[Pixel coordinate grounding data]
****************
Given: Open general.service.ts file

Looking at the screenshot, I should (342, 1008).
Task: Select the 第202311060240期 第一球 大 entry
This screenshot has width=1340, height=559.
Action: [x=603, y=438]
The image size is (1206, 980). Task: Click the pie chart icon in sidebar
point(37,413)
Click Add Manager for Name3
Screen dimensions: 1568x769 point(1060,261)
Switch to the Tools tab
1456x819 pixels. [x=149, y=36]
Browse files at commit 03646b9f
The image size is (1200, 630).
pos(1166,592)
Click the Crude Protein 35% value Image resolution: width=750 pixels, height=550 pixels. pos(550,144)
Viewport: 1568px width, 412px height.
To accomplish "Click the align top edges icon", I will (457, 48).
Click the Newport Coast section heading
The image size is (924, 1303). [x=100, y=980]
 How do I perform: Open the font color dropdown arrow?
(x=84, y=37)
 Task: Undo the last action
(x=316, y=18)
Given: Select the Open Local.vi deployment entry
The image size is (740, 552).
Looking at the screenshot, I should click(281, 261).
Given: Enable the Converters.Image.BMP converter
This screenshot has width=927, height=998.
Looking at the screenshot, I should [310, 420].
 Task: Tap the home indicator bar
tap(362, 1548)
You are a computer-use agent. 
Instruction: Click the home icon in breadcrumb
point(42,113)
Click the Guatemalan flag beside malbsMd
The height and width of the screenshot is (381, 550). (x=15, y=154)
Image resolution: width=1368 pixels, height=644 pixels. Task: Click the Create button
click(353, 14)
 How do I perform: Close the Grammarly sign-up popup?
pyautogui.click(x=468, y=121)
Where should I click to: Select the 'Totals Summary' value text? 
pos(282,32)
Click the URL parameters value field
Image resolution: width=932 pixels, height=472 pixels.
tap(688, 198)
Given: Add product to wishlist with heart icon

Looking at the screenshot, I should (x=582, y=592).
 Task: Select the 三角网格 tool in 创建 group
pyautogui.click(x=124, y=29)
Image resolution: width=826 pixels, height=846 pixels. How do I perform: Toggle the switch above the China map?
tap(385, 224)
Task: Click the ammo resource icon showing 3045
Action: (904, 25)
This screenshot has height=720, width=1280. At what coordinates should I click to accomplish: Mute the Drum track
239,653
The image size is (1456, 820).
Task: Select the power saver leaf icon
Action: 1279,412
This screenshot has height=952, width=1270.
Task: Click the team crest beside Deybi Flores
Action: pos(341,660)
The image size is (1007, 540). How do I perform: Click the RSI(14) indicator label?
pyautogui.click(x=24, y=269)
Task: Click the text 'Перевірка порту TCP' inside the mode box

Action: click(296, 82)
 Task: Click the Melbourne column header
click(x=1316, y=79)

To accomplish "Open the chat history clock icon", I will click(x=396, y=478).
****************
All lines from the one containing "Given: Add product" to the end of the records, both ends included, should be printed exactly and on their own.

- **ANSWER BELOW**:
Given: Add product to wishlist with heart icon

Looking at the screenshot, I should (x=582, y=592).
 Task: Select the 三角网格 tool in 创建 group
pyautogui.click(x=124, y=29)
Image resolution: width=826 pixels, height=846 pixels. How do I perform: Toggle the switch above the China map?
tap(385, 224)
Task: Click the ammo resource icon showing 3045
Action: (904, 25)
This screenshot has height=720, width=1280. At what coordinates should I click to accomplish: Mute the Drum track
239,653
The image size is (1456, 820).
Task: Select the power saver leaf icon
Action: 1279,412
This screenshot has height=952, width=1270.
Task: Click the team crest beside Deybi Flores
Action: pos(341,660)
The image size is (1007, 540). How do I perform: Click the RSI(14) indicator label?
pyautogui.click(x=24, y=269)
Task: Click the text 'Перевірка порту TCP' inside the mode box

Action: click(296, 82)
 Task: Click the Melbourne column header
click(x=1316, y=79)

To accomplish "Open the chat history clock icon", I will click(x=396, y=478).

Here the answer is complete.